Пил Барнс-старший умело, вовремя подливая и “освежая”. Странно, но в Англии алкоголь пьют комнатной температуры — волчок только руками развел, когда я попросил льда.
— Эх, сын, тебе, может, тоже надо было в армию, — задумчиво протянул Эрик. — Тебя бы взяли.
— Благодарю покорно, — Джулиан скривился: он же не любит ром, зачем отец ему наливает? — Меня устраивает моя карьера. Я принесу гораздо больше пользы, проектируя дома, чем ползая в грязи с автоматом.
— Точно, совсем забыл!
Я сбегал наверх и вручил Кэтрин журнал:
— Наш новый проект, уже одобренный. Джулиана очень хвалят.
Она впилась в текст глазами, сжимая губы и часто моргая.
— Ну что там, мать? — нетерпеливо спросил Эрик. — Не томи.
— Американский институт архитекторов прочит Джулзу почетную награду в номинации “Проект городского строительства”. “Молодой перспективный архитектор превратит приговоренный к сносу мукомольный завод в элитный жилой дом в стиле “индастриал”. Здание задаст тон применению энергосберегающих технологий в строительстве, а уникальная надстройка крыши из стекла и стали и новый безупречный фасад станут новой иконой городского пейзажа Нью-Йорка”, — она вытерла глаза салфеткой.

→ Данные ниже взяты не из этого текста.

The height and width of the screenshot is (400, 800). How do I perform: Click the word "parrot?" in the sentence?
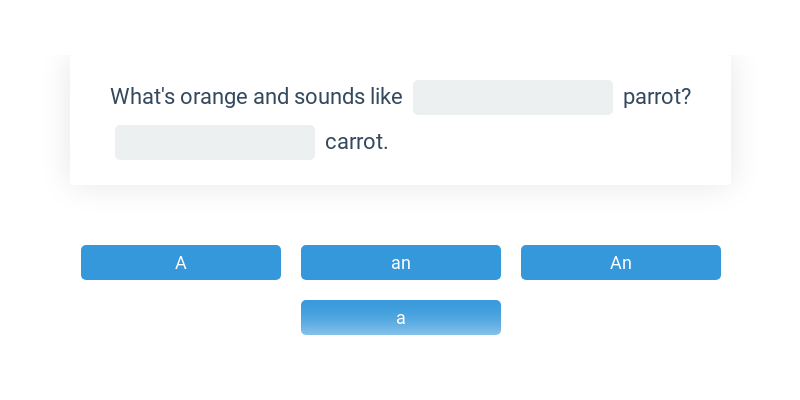point(657,97)
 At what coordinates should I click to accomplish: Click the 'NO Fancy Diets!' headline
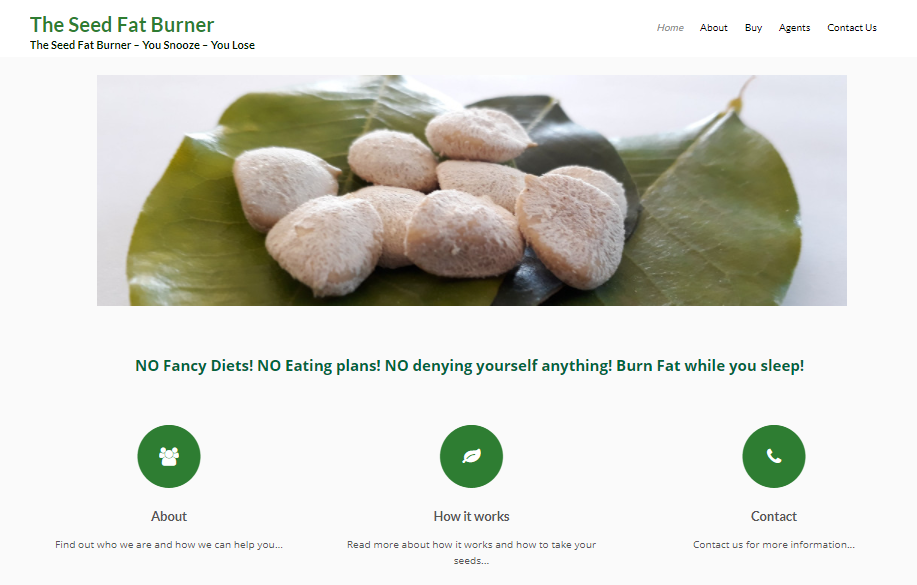coord(470,366)
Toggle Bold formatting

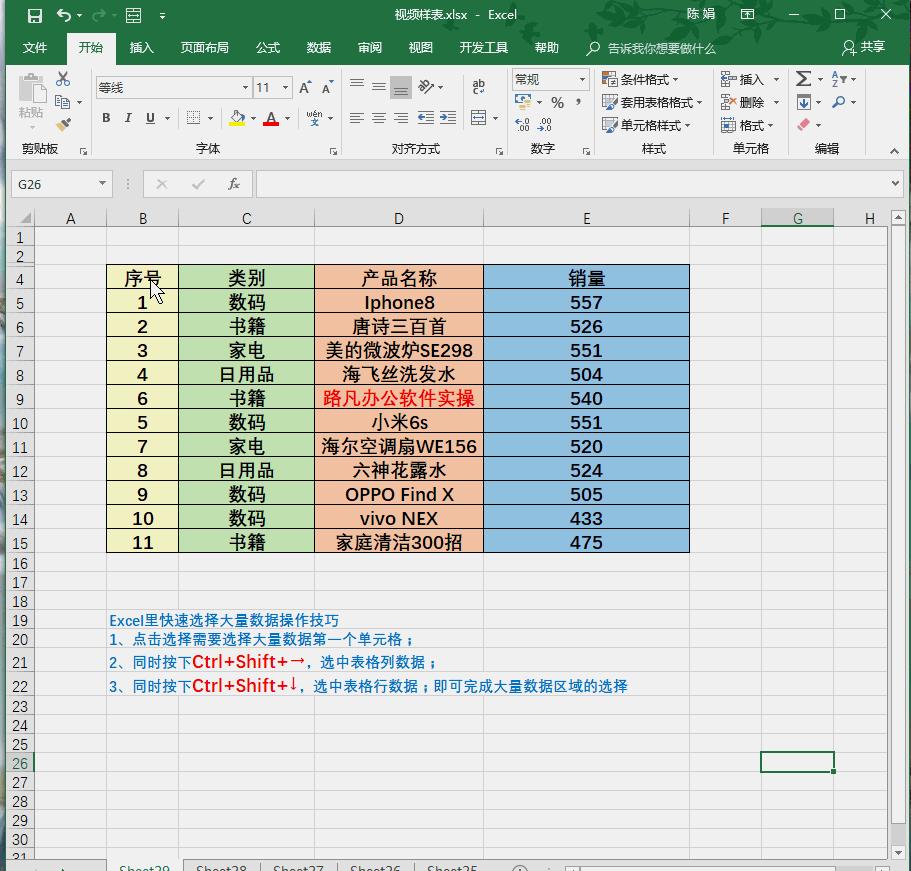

— Разреши, я посмотрю, — волчок протянул к журналу руку, но мать, казалось, не слышала его просьбы. — Ну ладно, — вздохнул перспективный архитектор, — потом почитаю.
— Весли, ты лучше его спортивные награды зацени! — Эрик махнул стаканом в сторону каминной полки, тесно заставленной кубками разного цвета и величины. — Это же в мужике главное: подняться после того, как тебя ударили, и врезать как следует! Согласен?
Я кивнул. Это волк умеет. Молча подняться, отряхнуться и ринуться в бой, роняя на песок капли крови.
Вечером Джулиан отвез нас в паб, где смотрел на меня виноватыми глазами: он стесняется английской кухни. В принципе, не так уж все и страшно, просто к бургеру подали не картошку фри, а запеченные ломтики, и порции у них в полтора раза меньше. Зато местный темный эль — это вещь. В Нью Йорке есть английский паб, но с настоящим, конечно, не сравнить. После ужина Джулиан отвез родителей домой, а меня повел “прогуляться”.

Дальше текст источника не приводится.